* _INSTRUCTIONS TO FOLLOW_: Extend the passage below on Lewis Carroll and his telegraph-cipher, beginning right after its final sentence.

* _SELECTED TEXT_:

===

We know that in 2009, Satoshi Nakamoto inscribed on the Genesis Block that the British Chancellor of the Exchequer had bailed out the banks.
But few know that one hundred and forty-one years earlier, another cryptographer had a British Chancellor on his mind.
That cryptographer was Charles Lutwidge Dodgson, better known as 'Lewis Carroll'.
Carroll, the author of both Alice in Wonderland and Alice Through the Looking Glass, was also a Mathematics Professor and invented two types of algorithms to encrypt/decrypt messages.
Carroll mentioned in his diary that after inventing one of these algorithms, he showed it to George Hunt, Britain's Chancellor of the Exchequer at the time.
Dodgson's diary for this same date refers to a "new" cipher: "Sitting up at night I invented a new cipher, which I think of calling the 'telegraph-cipher'".
His diary entry for 24 April 1868 also refers to the Telegraph-Cipher and his showing it to George Hunt, the Chancellor of the Exchequer.

===

* _STUDY MATERIAL_:

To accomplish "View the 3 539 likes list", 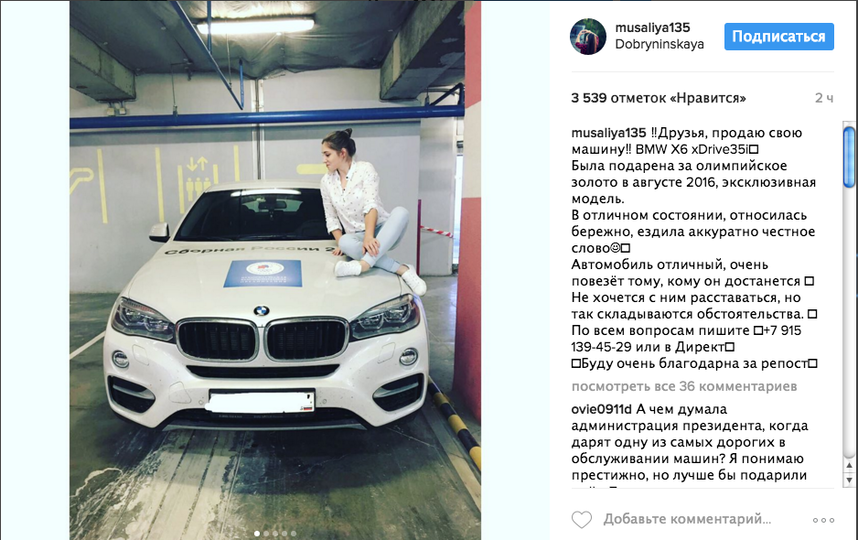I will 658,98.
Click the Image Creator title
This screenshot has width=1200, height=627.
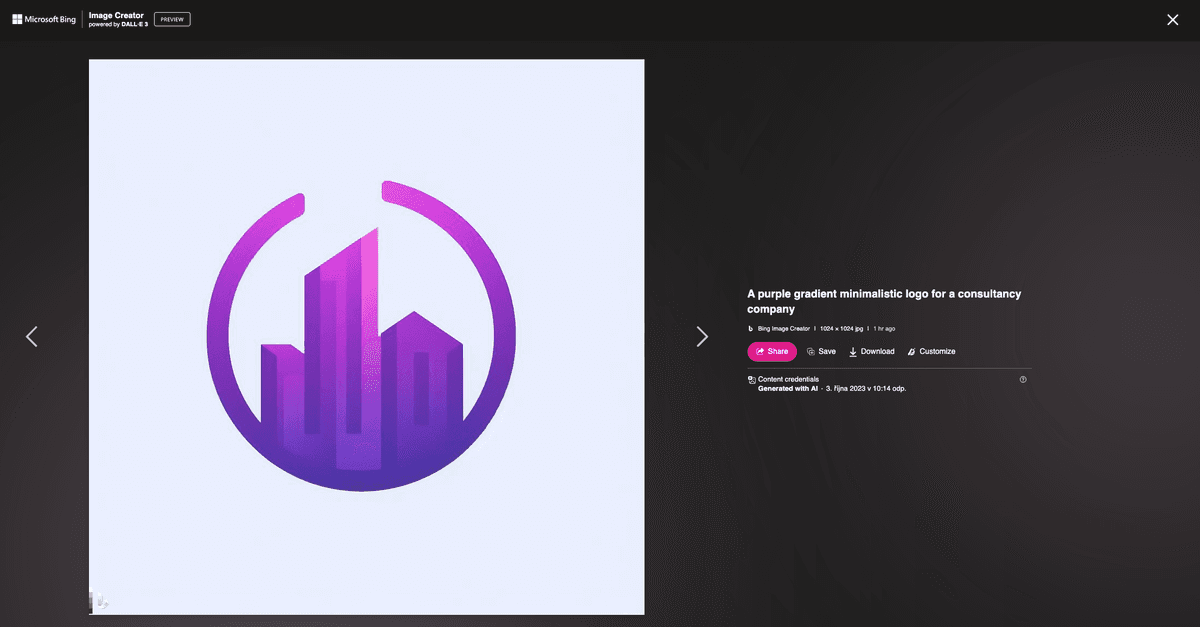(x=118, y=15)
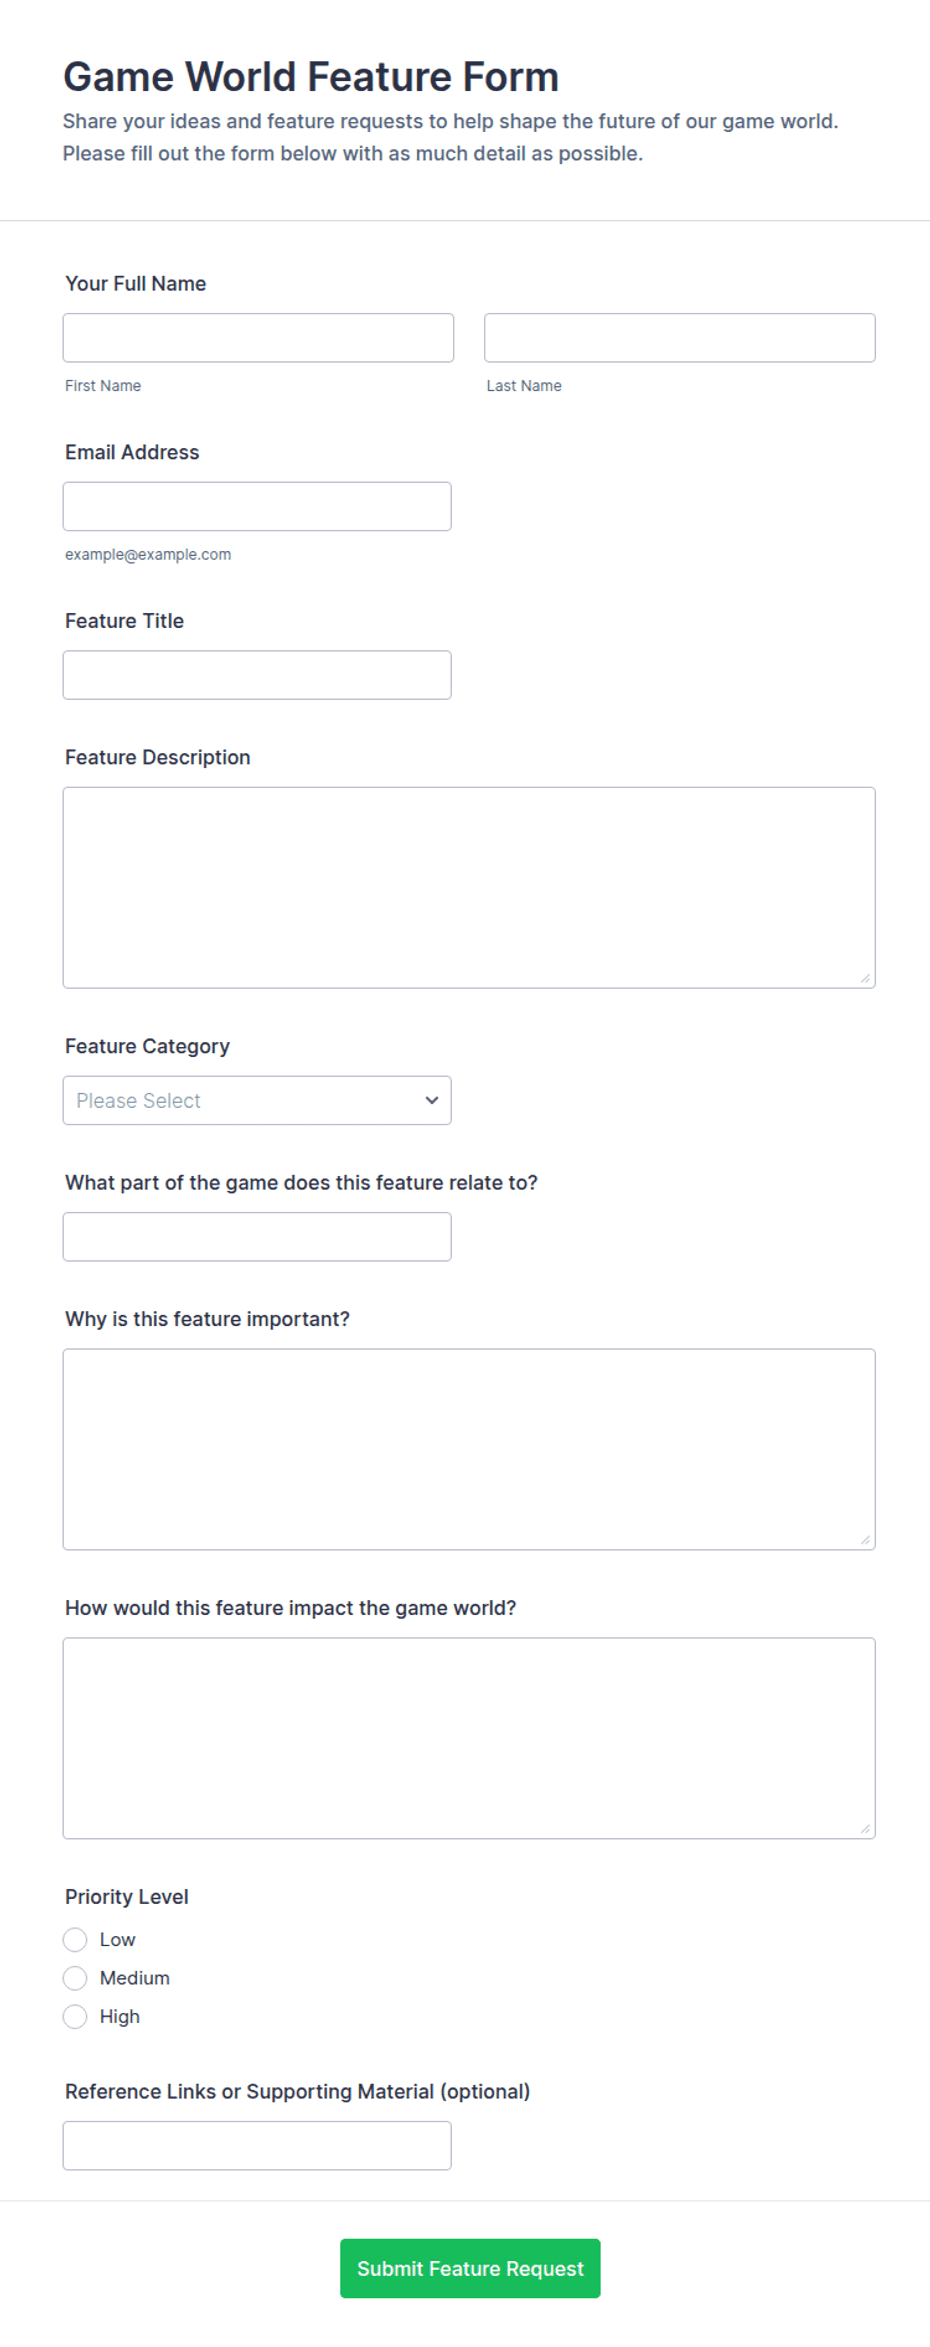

===

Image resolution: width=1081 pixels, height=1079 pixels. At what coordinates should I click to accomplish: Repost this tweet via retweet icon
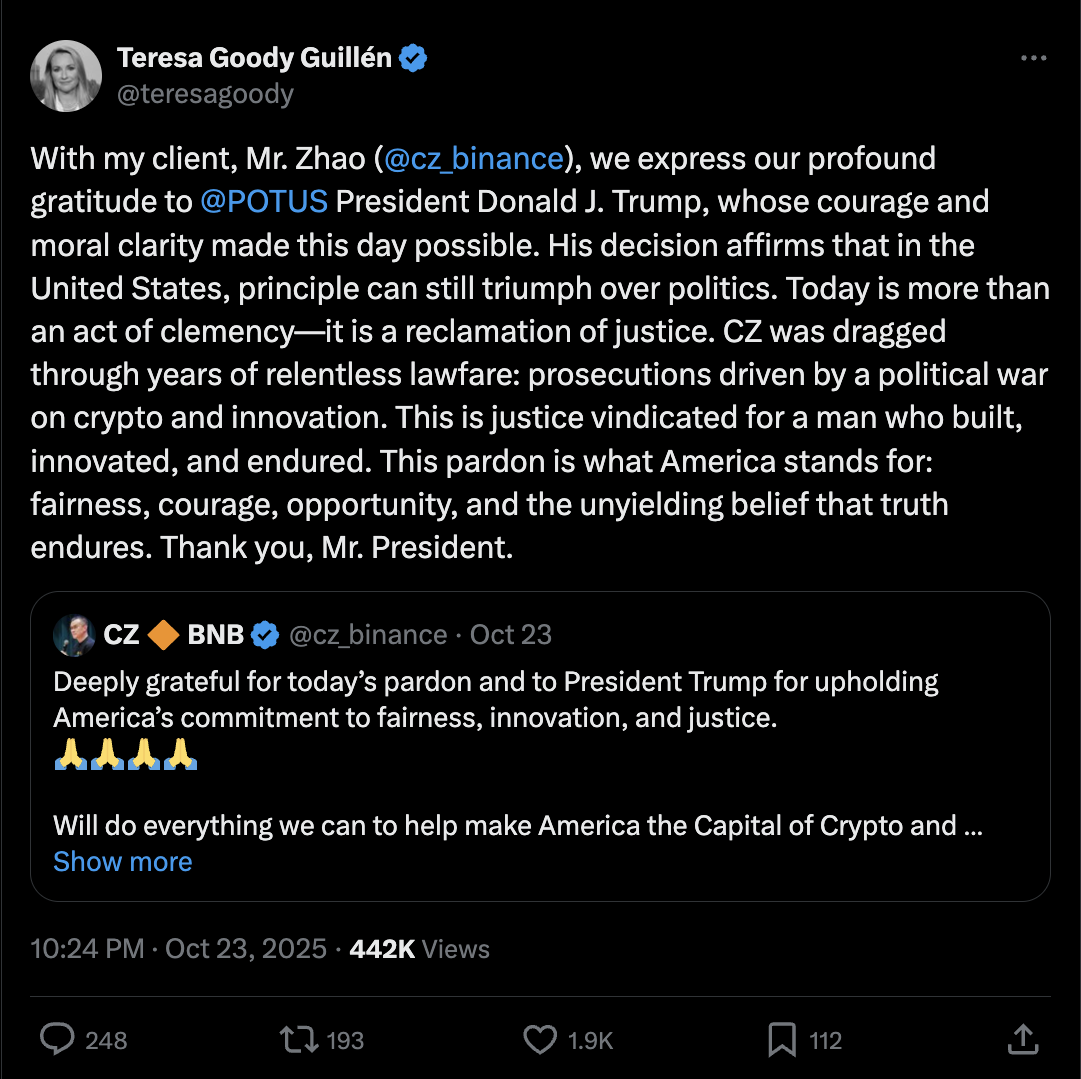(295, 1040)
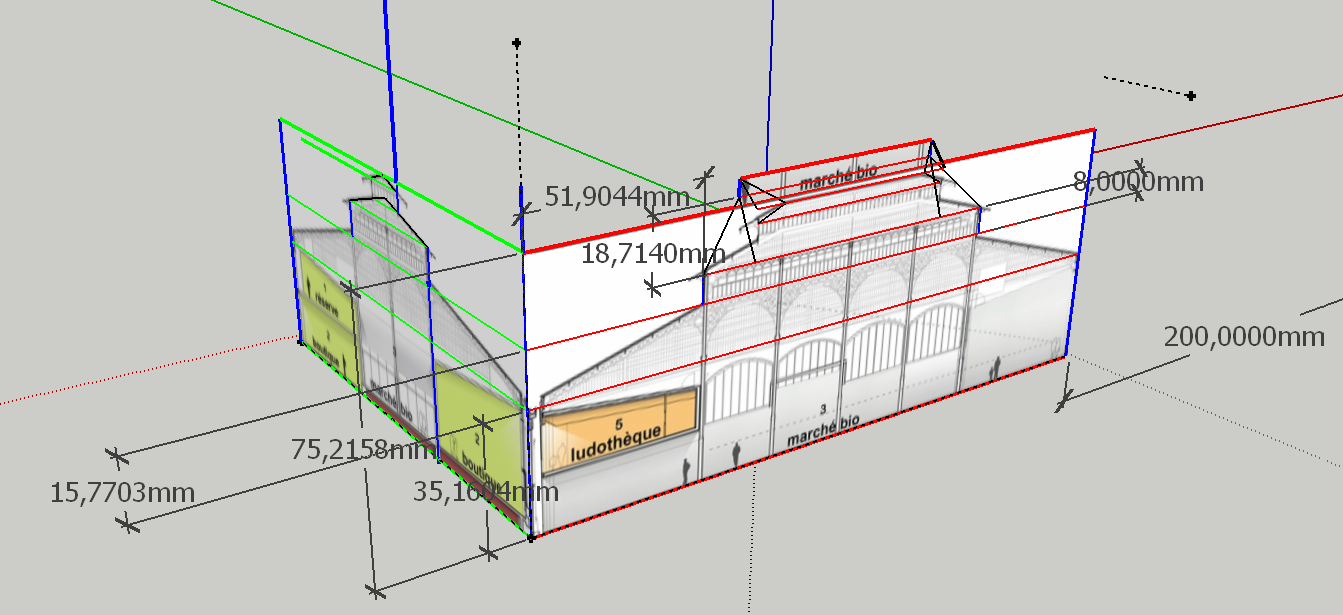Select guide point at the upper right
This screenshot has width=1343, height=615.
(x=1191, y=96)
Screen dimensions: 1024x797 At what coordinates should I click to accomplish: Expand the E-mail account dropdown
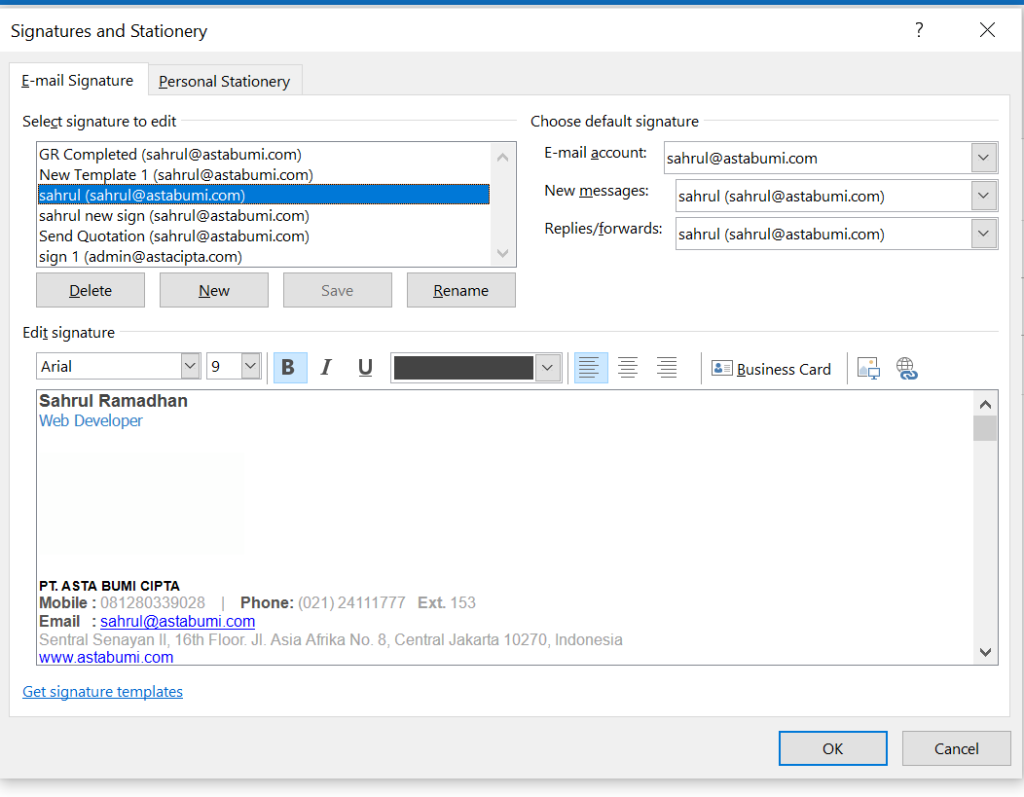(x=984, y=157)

===

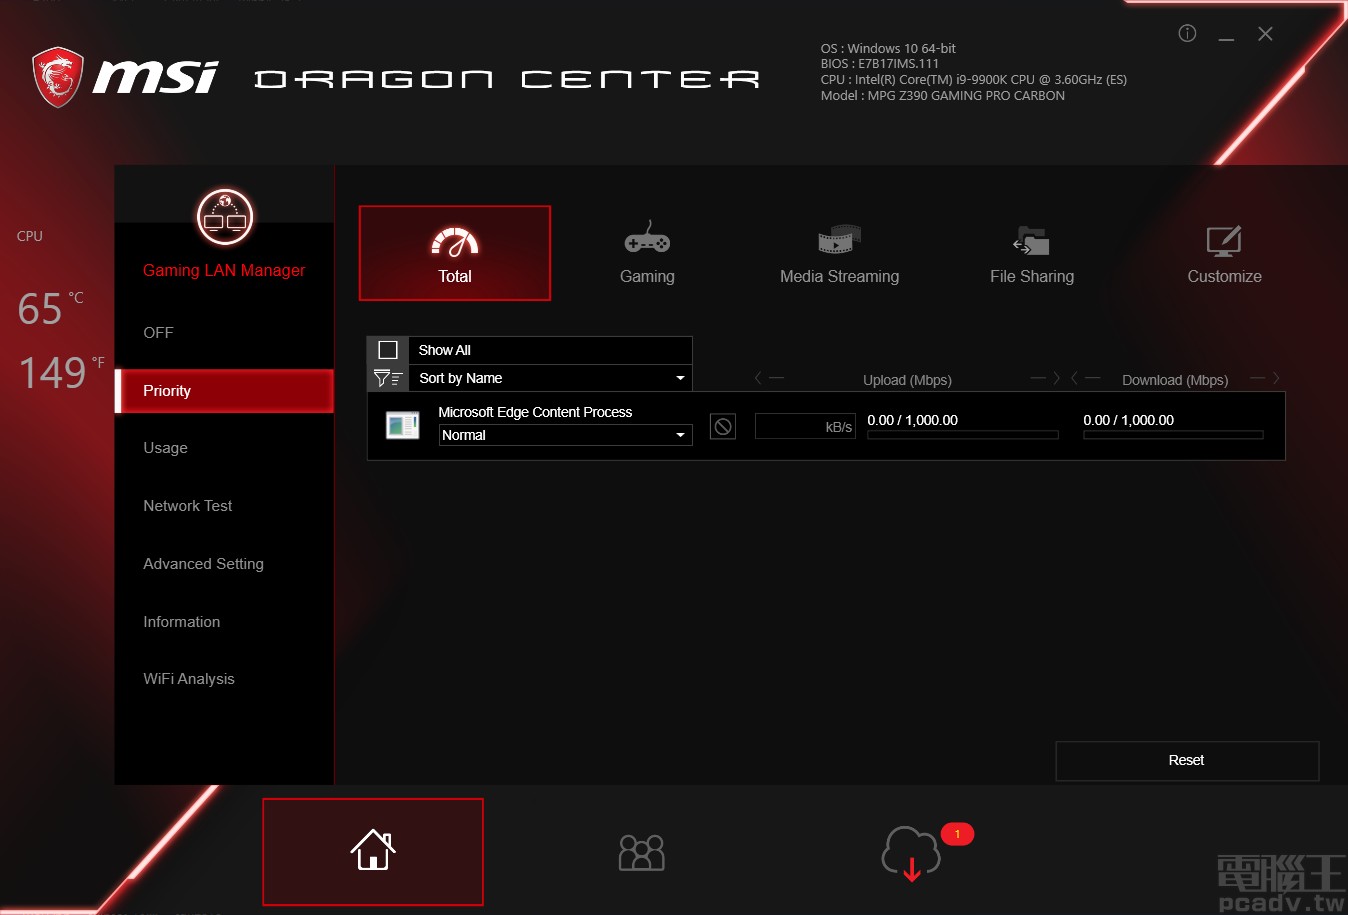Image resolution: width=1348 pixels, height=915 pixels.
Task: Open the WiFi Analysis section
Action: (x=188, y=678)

===

* _TASK RESPONSE_:
Carroll first coined the rabbit-hole metaphor to describe falling and going deeper into a subject or a search than ever we could have thought.
The culture of the Bitcoin Rabbit Hole has several Carroll-inspired references. We describe 'Alice' is a participant when describing Bitcoin transactions. We use terms from The Matrix to describe choosing to see the world differently. It's fair to say that his work inspired the films. Both Alice and Neo decide to stop playing the game and in the end come to see through it all.
If Carroll, the cryptographer and writer, were alive today, he'd surely would have stumbled into the Rabbit Hole by now. After all, in a minor way he helped forward the science and literally created the original Rabbit Hole.